**EXERCISE GOAL:**
Return the listing exactly, please; no pictures.

**DATA FOR THIS TASK:**
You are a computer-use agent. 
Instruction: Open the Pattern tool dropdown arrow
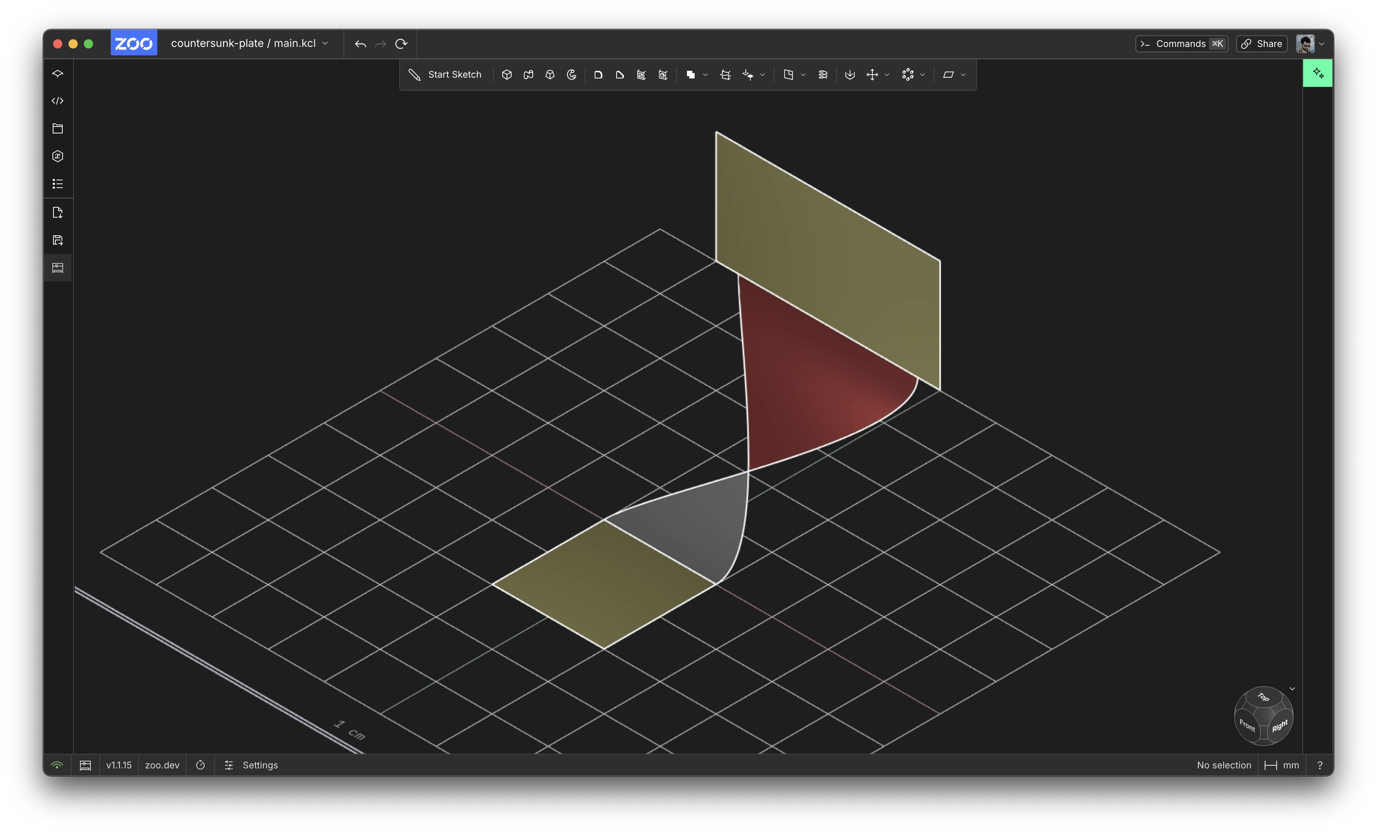(x=922, y=75)
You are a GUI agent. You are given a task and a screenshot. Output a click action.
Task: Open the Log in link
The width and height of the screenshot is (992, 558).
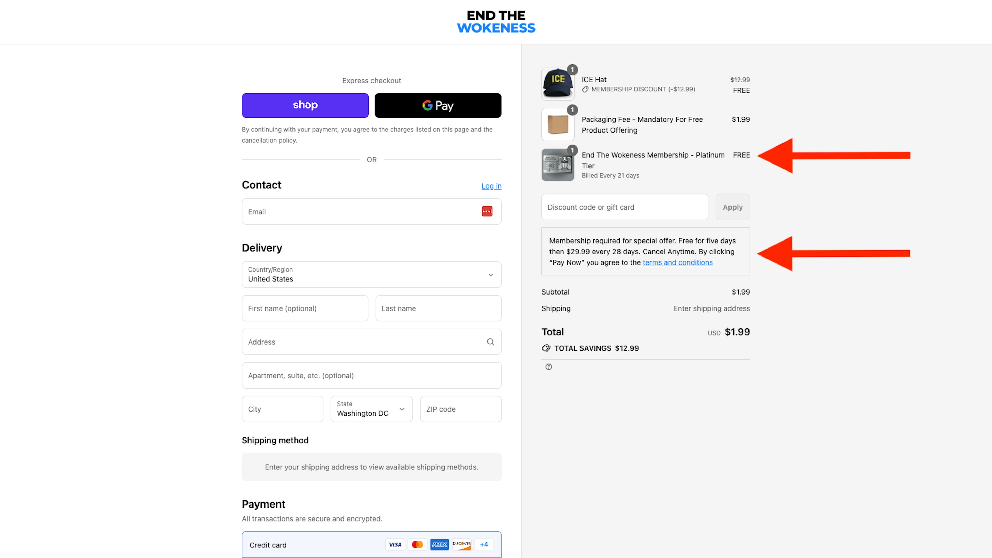491,186
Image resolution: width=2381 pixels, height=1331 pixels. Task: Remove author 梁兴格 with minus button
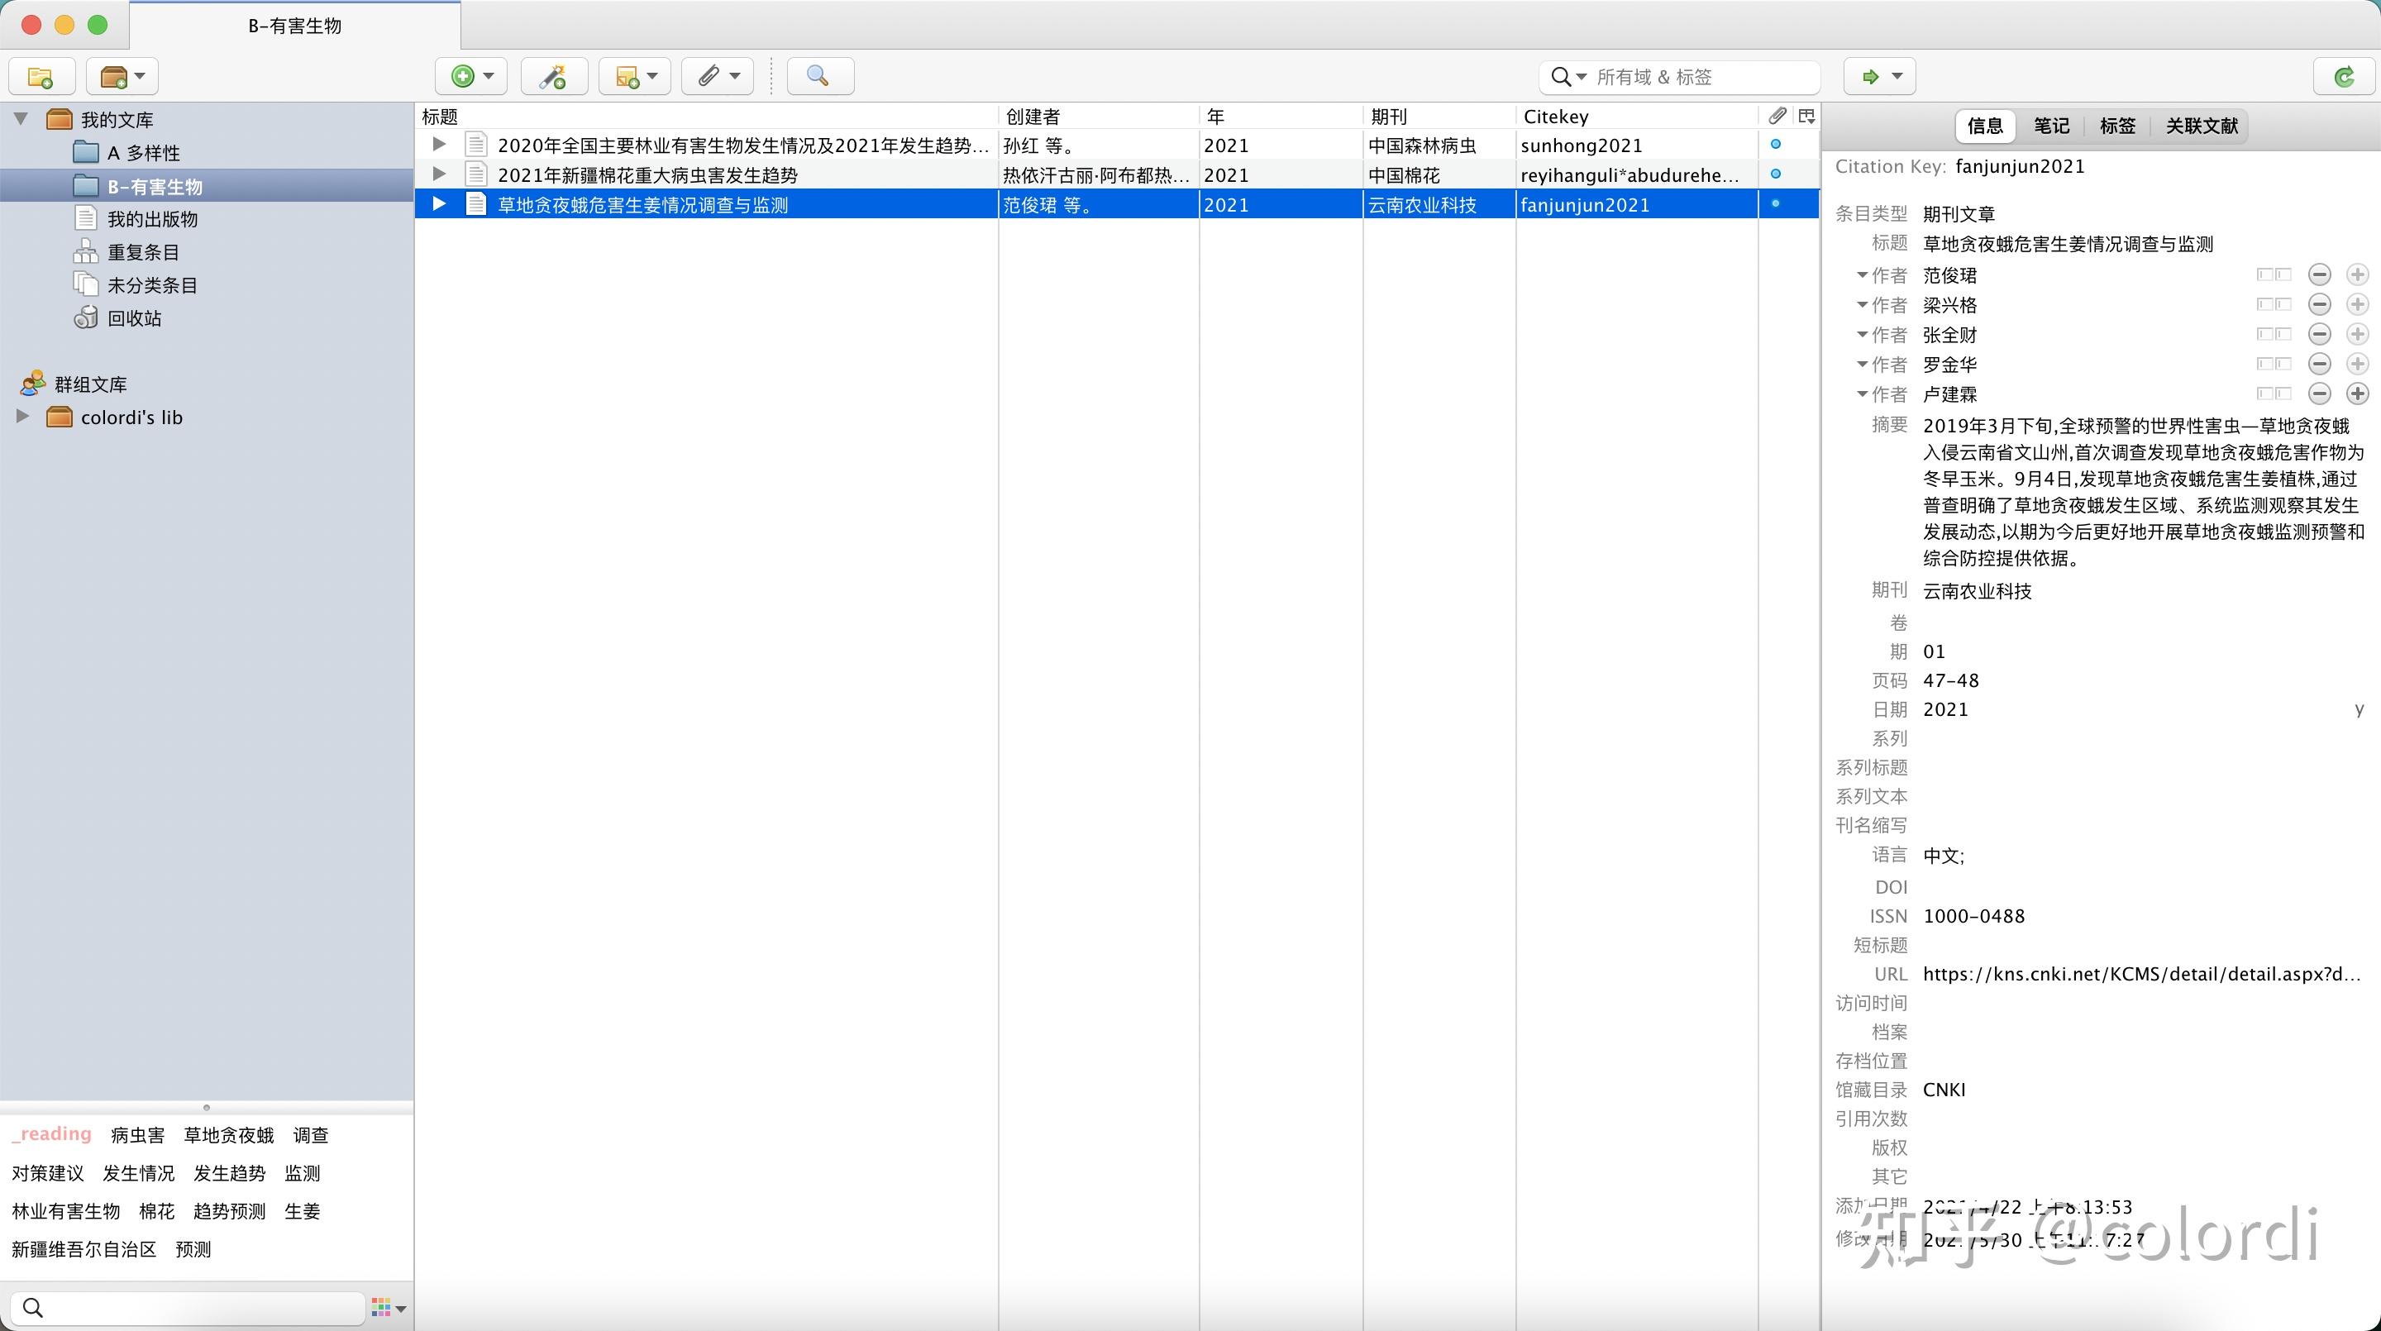[2319, 304]
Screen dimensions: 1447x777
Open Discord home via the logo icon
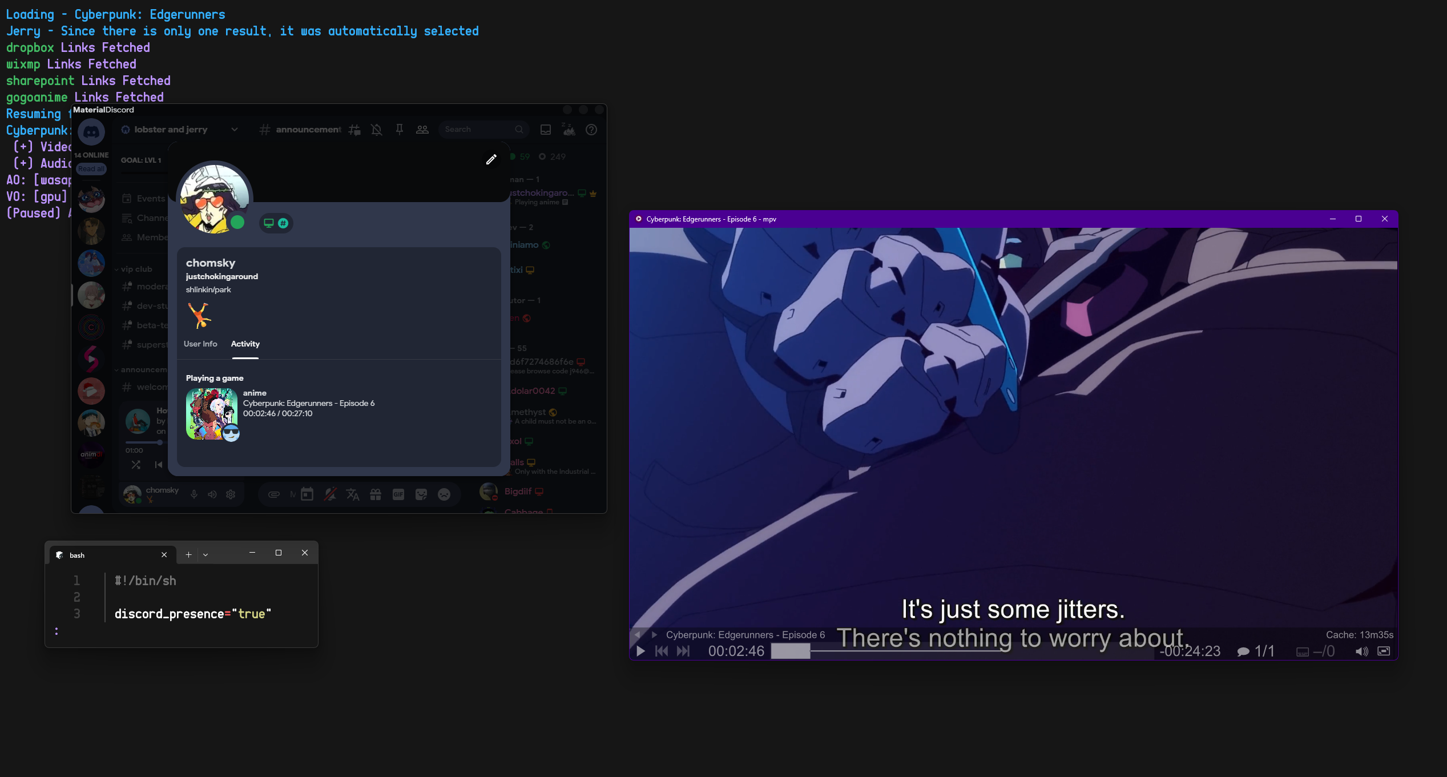click(91, 132)
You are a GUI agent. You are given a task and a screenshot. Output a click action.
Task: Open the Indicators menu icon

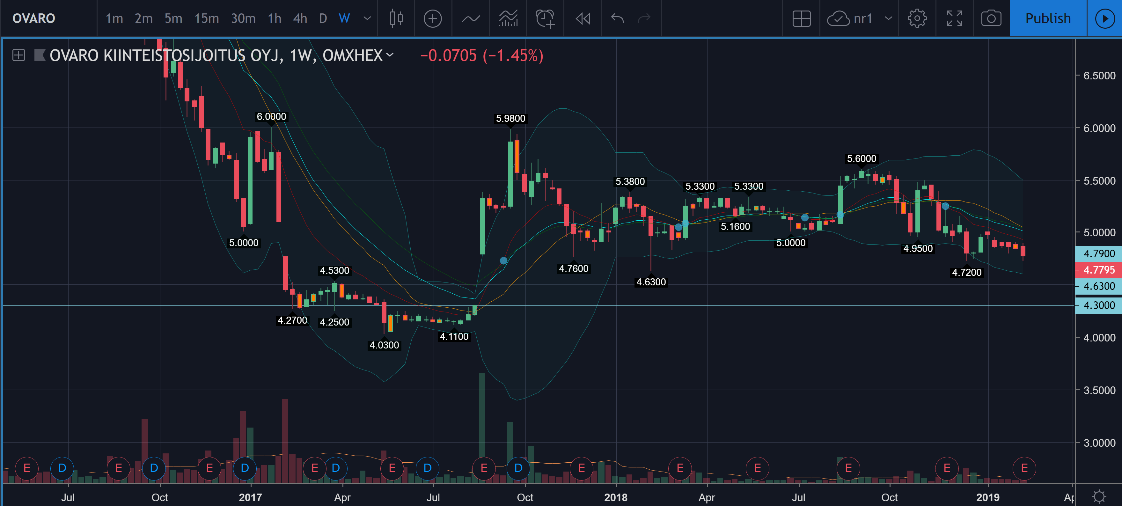click(470, 18)
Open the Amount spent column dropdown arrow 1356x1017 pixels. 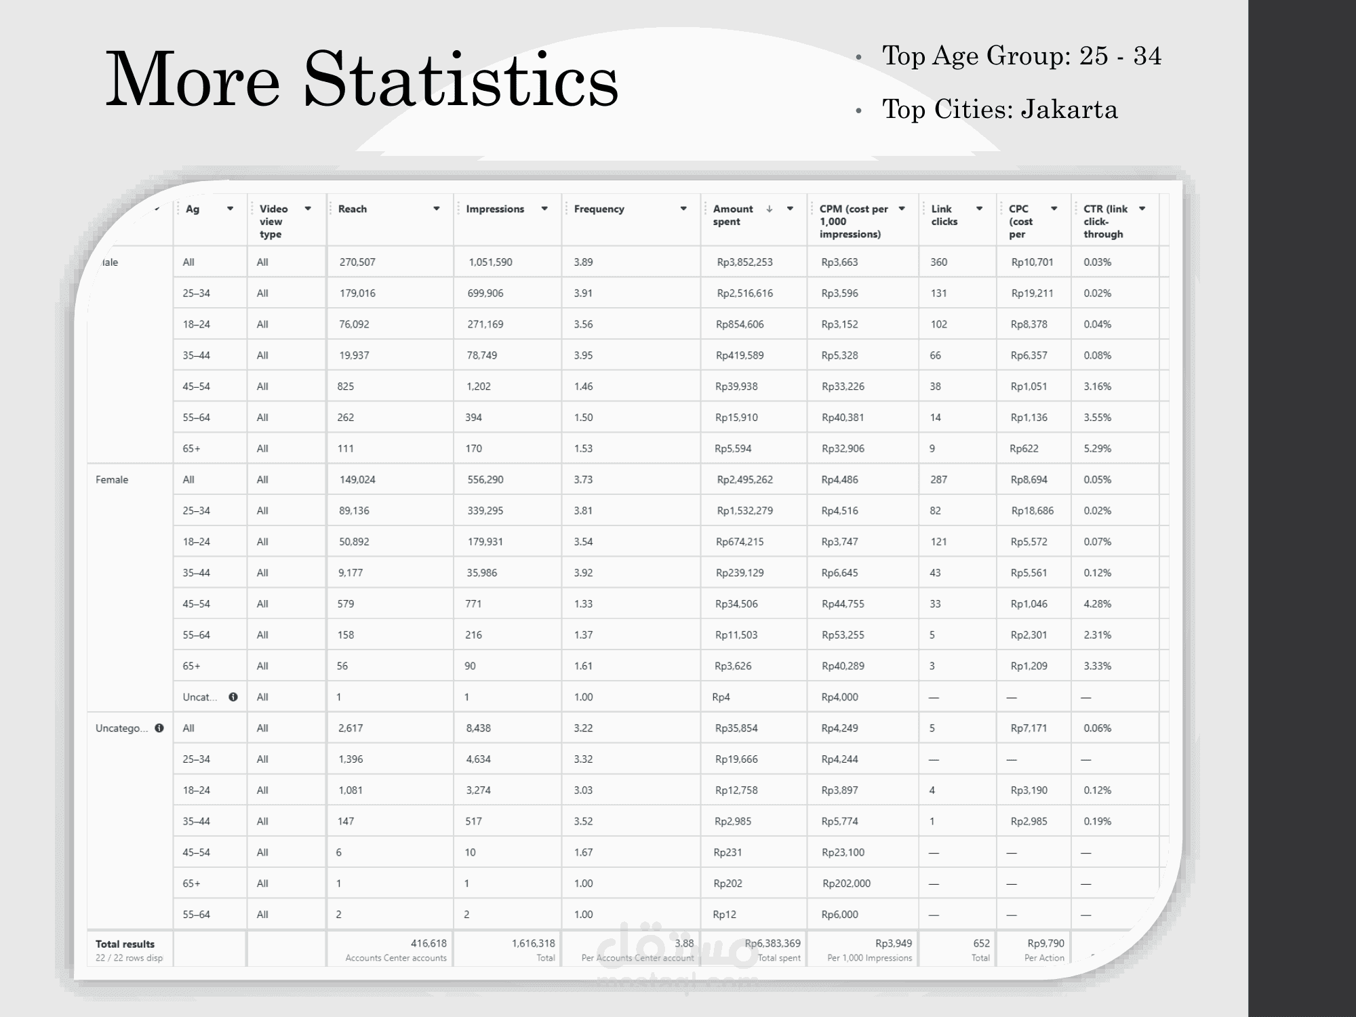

**EXERCISE ANSWER:**
You are a computer-use agent. 
Instruction: Open the Pattern tool dropdown arrow
(x=922, y=75)
You are a GUI agent. You are given a task and a screenshot. Output a click action.
Task: Open the Log in link
The width and height of the screenshot is (992, 558).
491,186
Image resolution: width=2381 pixels, height=1331 pixels. Task: Remove author 梁兴格 with minus button
[2319, 304]
Screen dimensions: 1447x777
Open Discord home via the logo icon
click(91, 132)
You are a GUI agent. You are given a task and a screenshot. Output a click action.
Task: Open the Indicators menu icon

click(470, 18)
Open the Amount spent column dropdown arrow 1356x1017 pixels. 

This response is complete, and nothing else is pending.